Ten thousand dollars is deposited in Bank One whose management decides they can safely lend $9,000 and put $1,000 in their reserve account. And, that is what they do. They lend $9,000 to creditor C1. Creditor C1 then buys something for $9,000 and the sellers deposit that amount in Bank Two. The Bank Two management decides they will put $1,000 in their reserve account and loan $8,000 to creditor C2. Creditor C2 then buys something for $8,000 and the sellers deposit that money in Bank 3. This process continues until Bank Ten receives a deposit of $1,000 and puts it all in their reserve account.
If we look at the Total line, we see that the original $10,000 deposit is now in the reserve accounts of ten different banks. In the process nine people borrowed and spent a total of $45,000. So, does our little exercise prove the Murray Rothbard is right in saying that fractional reserve banking creates money out of thin air. If so, why does the Zero Hedge graph not show total loans outstanding many times greater than the total of deposits? Instead the graph shows that from 2000 to 2008 the loans and deposit are essentially in balance. Is it possible that Ludwig von Mise and a Murray Rothbard and Frederick Hayek and Ron Paul are all wrong? In our little exercise, all the loans will be paid back with interest after a year. So, maybe when one considers that there hundreds of millions of people making transactions with banks every day; some making deposits, some making withdrawals, some taking out loans and others paying back loans and in the process of so many transactions it all smooths out and there is no money being created out of thin air. I don’t know. A few days ago I thought I agreed with the Austrian economist. Now I am confused. And, there is more about this graph that confuses me. Please keep reading.

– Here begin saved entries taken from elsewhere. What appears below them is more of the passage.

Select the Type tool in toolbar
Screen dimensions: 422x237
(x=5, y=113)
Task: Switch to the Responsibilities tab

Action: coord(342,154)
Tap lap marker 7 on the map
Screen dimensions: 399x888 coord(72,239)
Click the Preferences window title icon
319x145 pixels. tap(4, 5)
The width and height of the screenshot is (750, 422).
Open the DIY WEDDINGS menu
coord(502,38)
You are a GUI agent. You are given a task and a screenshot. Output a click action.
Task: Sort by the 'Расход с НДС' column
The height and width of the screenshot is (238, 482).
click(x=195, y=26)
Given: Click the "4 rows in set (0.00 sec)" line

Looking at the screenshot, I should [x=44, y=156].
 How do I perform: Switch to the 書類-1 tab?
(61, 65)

Source: Federal Reserve Board weekly H.8 report
If you look at the far right side of the graph, it shows that at the end of 2012 US banks had $2 trillion more in reserves than in outstanding loans. We said earlier that banks make money by earning interest on the loans they make. So, why haven’t they loaned that extra $2 trillion in reserves they have? This is not where my confusion comes from because several people, including John Galt at America’s Chronicles, know why. The reason, as is so often the case, is that central planning seldom if ever works. Hers is what is happening. One central planning entity, the Federal Reserve, has set interest rates at near zero in part to drive down home mortgage interest rates so more people will buy houses. But, another central planning entity, the Congress, passed the Dood-Frank bill to keep banks from making sub-prime loans and apparently banks are having a difficult time finding qualified borrowers under the new rules. Therefore,we have one central planning entity cancels out the effort of the other and that is why banks are not lending as much as they could. My confusion comes from the fact that banks are making record profits when they are lending less. How do they do that? Are they making high risk bets at the Wall Street Casino again? Do you have a better explanation?
Well, now you know what I’m thinking. What are your thoughts?